# STATED GOAL
Rewrite every line of the records below as a numbered list, omitting the blank lines.

Data records:
+--
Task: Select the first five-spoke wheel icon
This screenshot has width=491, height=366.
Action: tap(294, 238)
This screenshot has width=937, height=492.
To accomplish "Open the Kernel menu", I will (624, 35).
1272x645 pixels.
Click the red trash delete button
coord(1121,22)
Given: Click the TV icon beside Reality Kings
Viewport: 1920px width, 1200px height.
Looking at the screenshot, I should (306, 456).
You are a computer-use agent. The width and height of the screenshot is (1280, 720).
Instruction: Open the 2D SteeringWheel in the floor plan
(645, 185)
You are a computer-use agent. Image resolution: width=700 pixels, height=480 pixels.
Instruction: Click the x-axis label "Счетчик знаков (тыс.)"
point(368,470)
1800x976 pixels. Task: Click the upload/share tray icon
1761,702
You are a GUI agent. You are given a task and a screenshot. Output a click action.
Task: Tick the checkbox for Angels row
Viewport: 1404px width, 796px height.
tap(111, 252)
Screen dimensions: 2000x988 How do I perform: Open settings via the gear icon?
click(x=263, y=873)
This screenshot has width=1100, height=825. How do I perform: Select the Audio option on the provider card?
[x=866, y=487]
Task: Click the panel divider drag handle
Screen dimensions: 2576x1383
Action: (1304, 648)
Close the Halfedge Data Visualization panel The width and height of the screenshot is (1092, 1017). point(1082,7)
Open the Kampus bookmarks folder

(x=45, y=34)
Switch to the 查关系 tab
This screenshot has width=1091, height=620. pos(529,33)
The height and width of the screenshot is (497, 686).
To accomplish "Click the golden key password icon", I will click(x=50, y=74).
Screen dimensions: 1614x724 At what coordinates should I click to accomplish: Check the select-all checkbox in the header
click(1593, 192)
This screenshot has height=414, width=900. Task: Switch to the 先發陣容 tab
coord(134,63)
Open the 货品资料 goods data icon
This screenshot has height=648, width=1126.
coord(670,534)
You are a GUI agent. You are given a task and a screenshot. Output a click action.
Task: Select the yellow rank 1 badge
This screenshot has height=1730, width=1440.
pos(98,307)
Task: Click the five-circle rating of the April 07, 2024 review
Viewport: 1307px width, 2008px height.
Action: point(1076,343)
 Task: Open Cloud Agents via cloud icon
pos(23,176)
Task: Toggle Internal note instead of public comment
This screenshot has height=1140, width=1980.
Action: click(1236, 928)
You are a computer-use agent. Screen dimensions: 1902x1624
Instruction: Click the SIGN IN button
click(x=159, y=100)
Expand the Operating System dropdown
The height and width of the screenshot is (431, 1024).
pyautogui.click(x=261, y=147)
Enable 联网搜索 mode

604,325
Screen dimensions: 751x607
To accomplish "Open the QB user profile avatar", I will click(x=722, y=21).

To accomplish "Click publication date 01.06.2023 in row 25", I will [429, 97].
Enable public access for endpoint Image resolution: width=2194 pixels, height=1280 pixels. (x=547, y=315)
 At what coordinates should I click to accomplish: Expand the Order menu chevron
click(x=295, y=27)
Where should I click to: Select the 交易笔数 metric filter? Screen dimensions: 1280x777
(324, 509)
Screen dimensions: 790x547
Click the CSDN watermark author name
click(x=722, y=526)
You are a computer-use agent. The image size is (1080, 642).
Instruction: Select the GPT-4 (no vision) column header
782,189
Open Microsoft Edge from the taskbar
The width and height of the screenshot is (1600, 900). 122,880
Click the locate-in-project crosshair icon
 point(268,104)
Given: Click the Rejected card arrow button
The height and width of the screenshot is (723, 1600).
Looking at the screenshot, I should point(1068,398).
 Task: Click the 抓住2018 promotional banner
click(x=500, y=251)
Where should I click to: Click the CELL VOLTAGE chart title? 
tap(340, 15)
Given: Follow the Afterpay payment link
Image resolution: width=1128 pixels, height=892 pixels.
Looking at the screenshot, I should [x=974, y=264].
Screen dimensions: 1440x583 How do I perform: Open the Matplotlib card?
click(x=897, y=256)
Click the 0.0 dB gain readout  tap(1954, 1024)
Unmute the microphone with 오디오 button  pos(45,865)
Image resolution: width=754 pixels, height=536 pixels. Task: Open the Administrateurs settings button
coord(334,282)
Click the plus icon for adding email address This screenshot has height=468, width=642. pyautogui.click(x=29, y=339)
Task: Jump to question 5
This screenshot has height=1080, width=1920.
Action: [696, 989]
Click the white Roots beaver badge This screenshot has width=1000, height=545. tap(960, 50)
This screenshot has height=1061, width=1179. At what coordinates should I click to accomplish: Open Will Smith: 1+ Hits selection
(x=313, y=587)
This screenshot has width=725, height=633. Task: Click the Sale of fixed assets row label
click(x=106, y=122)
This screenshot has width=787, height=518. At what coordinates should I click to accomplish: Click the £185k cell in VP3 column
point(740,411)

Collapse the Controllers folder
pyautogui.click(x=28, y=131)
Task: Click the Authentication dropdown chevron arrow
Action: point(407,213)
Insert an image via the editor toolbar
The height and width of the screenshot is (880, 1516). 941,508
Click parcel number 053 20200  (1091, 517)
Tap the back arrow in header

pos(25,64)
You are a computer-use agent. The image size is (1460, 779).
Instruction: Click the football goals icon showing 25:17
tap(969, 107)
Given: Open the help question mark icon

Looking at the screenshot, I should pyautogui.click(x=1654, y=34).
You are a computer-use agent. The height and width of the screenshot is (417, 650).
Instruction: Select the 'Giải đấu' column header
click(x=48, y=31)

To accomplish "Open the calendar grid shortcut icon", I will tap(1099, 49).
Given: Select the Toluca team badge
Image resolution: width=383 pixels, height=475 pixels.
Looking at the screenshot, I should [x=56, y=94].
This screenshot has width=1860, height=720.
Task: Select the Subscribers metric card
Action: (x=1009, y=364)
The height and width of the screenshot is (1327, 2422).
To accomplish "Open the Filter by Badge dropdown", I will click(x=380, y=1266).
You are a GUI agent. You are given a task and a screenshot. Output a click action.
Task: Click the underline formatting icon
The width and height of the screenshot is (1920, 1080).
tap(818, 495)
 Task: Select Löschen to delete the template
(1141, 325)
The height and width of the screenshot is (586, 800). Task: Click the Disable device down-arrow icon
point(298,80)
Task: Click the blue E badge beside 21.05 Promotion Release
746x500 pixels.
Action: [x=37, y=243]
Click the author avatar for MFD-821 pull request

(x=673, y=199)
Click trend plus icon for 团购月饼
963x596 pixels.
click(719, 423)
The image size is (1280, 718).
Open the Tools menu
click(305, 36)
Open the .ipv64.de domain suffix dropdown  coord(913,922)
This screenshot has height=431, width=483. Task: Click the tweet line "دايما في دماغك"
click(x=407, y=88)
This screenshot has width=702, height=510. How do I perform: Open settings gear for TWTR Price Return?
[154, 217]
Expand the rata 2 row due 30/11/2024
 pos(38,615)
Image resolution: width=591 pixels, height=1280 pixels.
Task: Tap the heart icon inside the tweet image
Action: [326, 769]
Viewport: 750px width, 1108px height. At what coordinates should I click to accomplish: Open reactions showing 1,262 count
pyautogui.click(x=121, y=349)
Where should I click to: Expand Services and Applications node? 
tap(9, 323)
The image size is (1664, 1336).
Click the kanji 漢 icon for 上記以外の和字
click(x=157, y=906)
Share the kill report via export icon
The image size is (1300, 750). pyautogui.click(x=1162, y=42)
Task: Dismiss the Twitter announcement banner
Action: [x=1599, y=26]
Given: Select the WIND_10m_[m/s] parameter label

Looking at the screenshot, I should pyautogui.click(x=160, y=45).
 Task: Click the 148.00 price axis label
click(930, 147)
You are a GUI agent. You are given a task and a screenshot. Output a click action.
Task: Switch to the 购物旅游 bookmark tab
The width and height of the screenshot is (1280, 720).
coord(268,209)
+--
# SOLUTION FOR THIS EXERCISE
1. Task: Select the first five-spoke wheel icon
2. This screenshot has width=491, height=366.
3. Action: tap(294, 238)
4. This screenshot has width=937, height=492.
5. To accomplish "Open the Kernel menu", I will (624, 35).
6. 1272x645 pixels.
7. Click the red trash delete button
8. coord(1121,22)
9. Given: Click the TV icon beside Reality Kings
10. Viewport: 1920px width, 1200px height.
11. Looking at the screenshot, I should (306, 456).
12. You are a computer-use agent. The width and height of the screenshot is (1280, 720).
13. Instruction: Open the 2D SteeringWheel in the floor plan
14. (645, 185)
15. You are a computer-use agent. Image resolution: width=700 pixels, height=480 pixels.
16. Instruction: Click the x-axis label "Счетчик знаков (тыс.)"
17. point(368,470)
18. 1800x976 pixels. Task: Click the upload/share tray icon
19. 1761,702
20. You are a GUI agent. You are given a task and a screenshot. Output a click action.
21. Task: Tick the checkbox for Angels row
22. Viewport: 1404px width, 796px height.
23. tap(111, 252)
24. Screen dimensions: 2000x988 How do I perform: Open settings via the gear icon?
25. click(x=263, y=873)
26. This screenshot has width=1100, height=825. How do I perform: Select the Audio option on the provider card?
27. [x=866, y=487]
28. Task: Click the panel divider drag handle
29. Screen dimensions: 2576x1383
30. Action: (1304, 648)
31. Close the Halfedge Data Visualization panel The width and height of the screenshot is (1092, 1017). point(1082,7)
32. Open the Kampus bookmarks folder
33. (x=45, y=34)
34. Switch to the 查关系 tab
35. This screenshot has width=1091, height=620. pos(529,33)
36. The height and width of the screenshot is (497, 686).
37. To accomplish "Click the golden key password icon", I will click(x=50, y=74).
38. Screen dimensions: 1614x724 At what coordinates should I click to accomplish: Check the select-all checkbox in the header
39. click(1593, 192)
40. This screenshot has height=414, width=900. Task: Switch to the 先發陣容 tab
41. coord(134,63)
42. Open the 货品资料 goods data icon
43. This screenshot has height=648, width=1126.
44. coord(670,534)
45. You are a GUI agent. You are given a task and a screenshot. Output a click action.
46. Task: Select the yellow rank 1 badge
47. This screenshot has height=1730, width=1440.
48. pos(98,307)
49. Task: Click the five-circle rating of the April 07, 2024 review
50. Viewport: 1307px width, 2008px height.
51. Action: point(1076,343)
52.  Task: Open Cloud Agents via cloud icon
53. pos(23,176)
54. Task: Toggle Internal note instead of public comment
55. This screenshot has height=1140, width=1980.
56. Action: click(1236, 928)
57. You are a computer-use agent. Screen dimensions: 1902x1624
58. Instruction: Click the SIGN IN button
59. click(x=159, y=100)
60. Expand the Operating System dropdown
61. The height and width of the screenshot is (431, 1024).
62. pyautogui.click(x=261, y=147)
63. Enable 联网搜索 mode
64. 604,325
65. Screen dimensions: 751x607
66. To accomplish "Open the QB user profile avatar", I will click(x=722, y=21).
67. To accomplish "Click publication date 01.06.2023 in row 25", I will [429, 97].
68. Enable public access for endpoint Image resolution: width=2194 pixels, height=1280 pixels. (x=547, y=315)
69.  At what coordinates should I click to accomplish: Expand the Order menu chevron
70. click(x=295, y=27)
71. Where should I click to: Select the 交易笔数 metric filter? Screen dimensions: 1280x777
72. (324, 509)
73. Screen dimensions: 790x547
74. Click the CSDN watermark author name
75. click(x=722, y=526)
76. You are a computer-use agent. The image size is (1080, 642).
77. Instruction: Select the GPT-4 (no vision) column header
78. 782,189
79. Open Microsoft Edge from the taskbar
80. The width and height of the screenshot is (1600, 900). 122,880
81. Click the locate-in-project crosshair icon
82.  point(268,104)
83. Given: Click the Rejected card arrow button
84. The height and width of the screenshot is (723, 1600).
85. Looking at the screenshot, I should point(1068,398).
86.  Task: Click the 抓住2018 promotional banner
87. click(x=500, y=251)
88. Where should I click to: Click the CELL VOLTAGE chart title? 
89. tap(340, 15)
90. Given: Follow the Afterpay payment link
91. Image resolution: width=1128 pixels, height=892 pixels.
92. Looking at the screenshot, I should [x=974, y=264].
93. Screen dimensions: 1440x583 How do I perform: Open the Matplotlib card?
94. click(x=897, y=256)
95. Click the 0.0 dB gain readout  tap(1954, 1024)
96. Unmute the microphone with 오디오 button  pos(45,865)
97. Image resolution: width=754 pixels, height=536 pixels. Task: Open the Administrateurs settings button
98. coord(334,282)
99. Click the plus icon for adding email address This screenshot has height=468, width=642. pyautogui.click(x=29, y=339)
100. Task: Jump to question 5
101. This screenshot has height=1080, width=1920.
102. Action: [696, 989]
103. Click the white Roots beaver badge This screenshot has width=1000, height=545. tap(960, 50)
104. This screenshot has height=1061, width=1179. At what coordinates should I click to accomplish: Open Will Smith: 1+ Hits selection
105. (x=313, y=587)
106. This screenshot has width=725, height=633. Task: Click the Sale of fixed assets row label
107. click(x=106, y=122)
108. This screenshot has width=787, height=518. At what coordinates should I click to accomplish: Click the £185k cell in VP3 column
109. point(740,411)
110. Collapse the Controllers folder
111. pyautogui.click(x=28, y=131)
112. Task: Click the Authentication dropdown chevron arrow
113. Action: point(407,213)
114. Insert an image via the editor toolbar
115. The height and width of the screenshot is (880, 1516). 941,508
116. Click parcel number 053 20200  (1091, 517)
117. Tap the back arrow in header
118. pos(25,64)
119. You are a computer-use agent. The image size is (1460, 779).
120. Instruction: Click the football goals icon showing 25:17
121. tap(969, 107)
122. Given: Open the help question mark icon
123. Looking at the screenshot, I should pyautogui.click(x=1654, y=34).
124. You are a computer-use agent. The height and width of the screenshot is (417, 650).
125. Instruction: Select the 'Giải đấu' column header
126. click(x=48, y=31)
127. To accomplish "Open the calendar grid shortcut icon", I will tap(1099, 49).
128. Given: Select the Toluca team badge
129. Image resolution: width=383 pixels, height=475 pixels.
130. Looking at the screenshot, I should [x=56, y=94].
131. This screenshot has width=1860, height=720.
132. Task: Select the Subscribers metric card
133. Action: (x=1009, y=364)
134. The height and width of the screenshot is (1327, 2422).
135. To accomplish "Open the Filter by Badge dropdown", I will click(x=380, y=1266).
136. You are a GUI agent. You are given a task and a screenshot. Output a click action.
137. Task: Click the underline formatting icon
138. The width and height of the screenshot is (1920, 1080).
139. tap(818, 495)
140.  Task: Select Löschen to delete the template
141. (1141, 325)
142. The height and width of the screenshot is (586, 800). Task: Click the Disable device down-arrow icon
143. point(298,80)
144. Task: Click the blue E badge beside 21.05 Promotion Release
145. 746x500 pixels.
146. Action: [x=37, y=243]
147. Click the author avatar for MFD-821 pull request
148. (x=673, y=199)
149. Click trend plus icon for 团购月饼
150. 963x596 pixels.
151. click(719, 423)
152. The image size is (1280, 718).
153. Open the Tools menu
154. click(305, 36)
155. Open the .ipv64.de domain suffix dropdown  coord(913,922)
156. This screenshot has height=431, width=483. Task: Click the tweet line "دايما في دماغك"
157. click(x=407, y=88)
158. This screenshot has width=702, height=510. How do I perform: Open settings gear for TWTR Price Return?
159. [154, 217]
160. Expand the rata 2 row due 30/11/2024
161.  pos(38,615)
162. Image resolution: width=591 pixels, height=1280 pixels.
163. Task: Tap the heart icon inside the tweet image
164. Action: [326, 769]
165. Viewport: 750px width, 1108px height. At what coordinates should I click to accomplish: Open reactions showing 1,262 count
166. pyautogui.click(x=121, y=349)
167. Where should I click to: Expand Services and Applications node? 
168. tap(9, 323)
169. The image size is (1664, 1336).
170. Click the kanji 漢 icon for 上記以外の和字
171. click(x=157, y=906)
172. Share the kill report via export icon
173. The image size is (1300, 750). pyautogui.click(x=1162, y=42)
174. Task: Dismiss the Twitter announcement banner
175. Action: [x=1599, y=26]
176. Given: Select the WIND_10m_[m/s] parameter label
177. Looking at the screenshot, I should pyautogui.click(x=160, y=45).
178.  Task: Click the 148.00 price axis label
179. click(930, 147)
180. You are a GUI agent. You are given a task and a screenshot. Output a click action.
181. Task: Switch to the 购物旅游 bookmark tab
182. The width and height of the screenshot is (1280, 720).
183. coord(268,209)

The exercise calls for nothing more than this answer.